In technical analysis, the process of identifying supply and demand in a stock starts with analyzing price and volume on the daily and weekly charts.

Are up days or weeks accompanied by heavy volume? Does the stock close in the upper half of the trading range, either on the daily chart or the weekly one? And on the down days, are they trading on light volume? If a stock falls on heavy volume, does it close in the upper half of the trading range? Answers to such questions in the affirmative strengthen the overall quality of a base pattern.

However, in some cases, the stock price might be volatile as the base takes shape, resulting in a “wide and loose” pattern. There might be a lot of institutional selling, in the form of distribution days or weeks, in the base. Both are negative and can keep a lid on a stock’s breakout.

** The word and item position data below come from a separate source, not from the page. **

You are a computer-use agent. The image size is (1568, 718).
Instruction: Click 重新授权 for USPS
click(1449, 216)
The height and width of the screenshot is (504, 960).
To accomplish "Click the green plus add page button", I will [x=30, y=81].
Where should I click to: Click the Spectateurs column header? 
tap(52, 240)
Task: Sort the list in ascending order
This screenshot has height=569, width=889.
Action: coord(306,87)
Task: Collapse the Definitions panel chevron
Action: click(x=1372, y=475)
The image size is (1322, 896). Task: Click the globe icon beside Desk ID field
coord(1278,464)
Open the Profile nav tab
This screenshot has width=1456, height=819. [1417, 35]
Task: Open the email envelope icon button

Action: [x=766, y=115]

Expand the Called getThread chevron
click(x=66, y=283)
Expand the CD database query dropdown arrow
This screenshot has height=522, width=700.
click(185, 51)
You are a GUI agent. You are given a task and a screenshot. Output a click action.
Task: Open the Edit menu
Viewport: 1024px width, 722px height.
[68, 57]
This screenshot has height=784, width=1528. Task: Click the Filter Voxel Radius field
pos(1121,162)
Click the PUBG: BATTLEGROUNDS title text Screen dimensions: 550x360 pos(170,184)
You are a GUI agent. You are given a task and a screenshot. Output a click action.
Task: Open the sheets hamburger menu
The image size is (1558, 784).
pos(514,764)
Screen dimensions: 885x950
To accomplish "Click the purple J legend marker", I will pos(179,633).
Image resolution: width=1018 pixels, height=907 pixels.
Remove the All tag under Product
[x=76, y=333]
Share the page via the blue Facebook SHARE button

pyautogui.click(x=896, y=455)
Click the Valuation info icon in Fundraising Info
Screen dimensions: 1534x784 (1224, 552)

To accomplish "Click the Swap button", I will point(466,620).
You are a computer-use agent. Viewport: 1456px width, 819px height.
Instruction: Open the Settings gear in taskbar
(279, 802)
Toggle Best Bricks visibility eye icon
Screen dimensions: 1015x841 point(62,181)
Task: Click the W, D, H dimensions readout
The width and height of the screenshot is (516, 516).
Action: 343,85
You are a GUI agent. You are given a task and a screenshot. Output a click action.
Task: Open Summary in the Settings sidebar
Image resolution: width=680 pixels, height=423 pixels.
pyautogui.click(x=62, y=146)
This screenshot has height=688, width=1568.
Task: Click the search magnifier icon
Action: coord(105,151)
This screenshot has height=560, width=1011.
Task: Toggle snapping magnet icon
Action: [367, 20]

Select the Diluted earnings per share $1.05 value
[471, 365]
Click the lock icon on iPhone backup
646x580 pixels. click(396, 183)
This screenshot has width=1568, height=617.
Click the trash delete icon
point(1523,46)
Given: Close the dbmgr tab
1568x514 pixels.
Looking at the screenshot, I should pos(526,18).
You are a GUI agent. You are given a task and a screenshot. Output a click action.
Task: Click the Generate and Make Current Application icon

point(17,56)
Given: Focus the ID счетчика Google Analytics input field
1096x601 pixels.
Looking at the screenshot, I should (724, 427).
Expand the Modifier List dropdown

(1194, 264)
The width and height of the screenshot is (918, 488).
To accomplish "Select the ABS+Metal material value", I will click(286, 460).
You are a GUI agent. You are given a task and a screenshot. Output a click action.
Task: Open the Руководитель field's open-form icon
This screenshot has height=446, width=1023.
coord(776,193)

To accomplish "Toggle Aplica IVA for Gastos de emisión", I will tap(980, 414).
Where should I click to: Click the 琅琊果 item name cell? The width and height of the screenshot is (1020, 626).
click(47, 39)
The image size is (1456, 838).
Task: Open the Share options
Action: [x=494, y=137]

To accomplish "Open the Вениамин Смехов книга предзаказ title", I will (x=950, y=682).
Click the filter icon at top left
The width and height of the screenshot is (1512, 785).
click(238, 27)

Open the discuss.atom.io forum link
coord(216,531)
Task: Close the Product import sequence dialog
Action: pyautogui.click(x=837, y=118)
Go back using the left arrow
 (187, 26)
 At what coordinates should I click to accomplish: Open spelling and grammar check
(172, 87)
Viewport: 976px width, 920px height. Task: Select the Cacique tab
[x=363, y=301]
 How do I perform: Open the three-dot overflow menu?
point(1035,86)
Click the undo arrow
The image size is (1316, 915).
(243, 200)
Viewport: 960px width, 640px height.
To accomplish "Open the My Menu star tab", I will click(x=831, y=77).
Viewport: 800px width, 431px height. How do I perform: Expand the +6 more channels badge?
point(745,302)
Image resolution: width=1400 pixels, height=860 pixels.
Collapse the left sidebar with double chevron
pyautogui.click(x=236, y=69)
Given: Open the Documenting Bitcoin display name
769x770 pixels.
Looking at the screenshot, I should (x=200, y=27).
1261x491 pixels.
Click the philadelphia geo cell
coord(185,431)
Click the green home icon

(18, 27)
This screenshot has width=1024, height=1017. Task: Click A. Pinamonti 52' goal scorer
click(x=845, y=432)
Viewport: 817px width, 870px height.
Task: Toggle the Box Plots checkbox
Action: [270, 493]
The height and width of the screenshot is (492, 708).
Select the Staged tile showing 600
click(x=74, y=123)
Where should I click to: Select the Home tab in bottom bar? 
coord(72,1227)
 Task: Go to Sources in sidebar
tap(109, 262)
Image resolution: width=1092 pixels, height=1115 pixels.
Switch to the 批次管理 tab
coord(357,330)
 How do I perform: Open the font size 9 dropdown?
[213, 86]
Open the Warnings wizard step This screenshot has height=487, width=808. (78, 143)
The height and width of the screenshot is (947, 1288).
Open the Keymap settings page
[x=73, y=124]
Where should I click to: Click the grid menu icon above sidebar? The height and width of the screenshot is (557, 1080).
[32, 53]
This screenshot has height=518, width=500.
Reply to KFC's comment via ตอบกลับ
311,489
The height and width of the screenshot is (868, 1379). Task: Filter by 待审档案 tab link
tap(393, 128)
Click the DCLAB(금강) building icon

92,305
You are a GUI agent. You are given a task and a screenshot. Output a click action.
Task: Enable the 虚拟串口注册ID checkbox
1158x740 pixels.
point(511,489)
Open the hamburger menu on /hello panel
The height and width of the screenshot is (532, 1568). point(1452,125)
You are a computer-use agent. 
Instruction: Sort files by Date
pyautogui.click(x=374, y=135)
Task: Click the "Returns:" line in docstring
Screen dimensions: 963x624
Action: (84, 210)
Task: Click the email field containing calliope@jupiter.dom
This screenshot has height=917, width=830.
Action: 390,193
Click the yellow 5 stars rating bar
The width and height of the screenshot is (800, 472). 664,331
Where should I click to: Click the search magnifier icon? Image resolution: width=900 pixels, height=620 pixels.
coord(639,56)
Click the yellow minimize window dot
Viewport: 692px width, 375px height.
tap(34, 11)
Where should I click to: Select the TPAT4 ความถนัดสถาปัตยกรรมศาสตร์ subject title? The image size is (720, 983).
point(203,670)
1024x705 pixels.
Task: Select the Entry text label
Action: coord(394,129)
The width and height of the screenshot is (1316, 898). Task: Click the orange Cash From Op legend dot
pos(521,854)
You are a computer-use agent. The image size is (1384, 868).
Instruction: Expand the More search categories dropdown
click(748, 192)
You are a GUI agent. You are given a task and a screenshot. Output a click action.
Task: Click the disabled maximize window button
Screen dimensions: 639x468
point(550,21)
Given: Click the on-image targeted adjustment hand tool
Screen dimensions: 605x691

One critical skill of a stock picker is the ability to recognize when a base is showing more accumulation (institutional buying) than distribution (institutional selling). Weekly gains on above average turnover generally count as accumulation weeks; declines on above average volume are distribution weeks. This definition of a distribution day or week in this article is slightly different from the way we see a distribution day as one where the market declines more than 0.2% on volume higher than the previous day’s, for the purpose of keeping a tab on the market trend.

Before seeing an example of how distribution has hinted at the weakening hand of the bulls, let us get into the nitty-gritty of this. If a stock rises, say, 5% midweek but ends the week up just 0.2%, can you still count it as an accumulation week? In our view, that is not good enough, as sellers clearly sought to exit the stock at higher levels.

Similarly, what if the stock had been down 4% at its lowest point during the week but closed virtually at the week’s high with a minuscule loss? Then it shouldn’t count as a distribution week either – buyers were around, lifting the stock off the lows. William O’Neil has noted that if a stock finishes in the upper 60% of the weekly trading range and the trading volume is above average, it can count as a “support week.”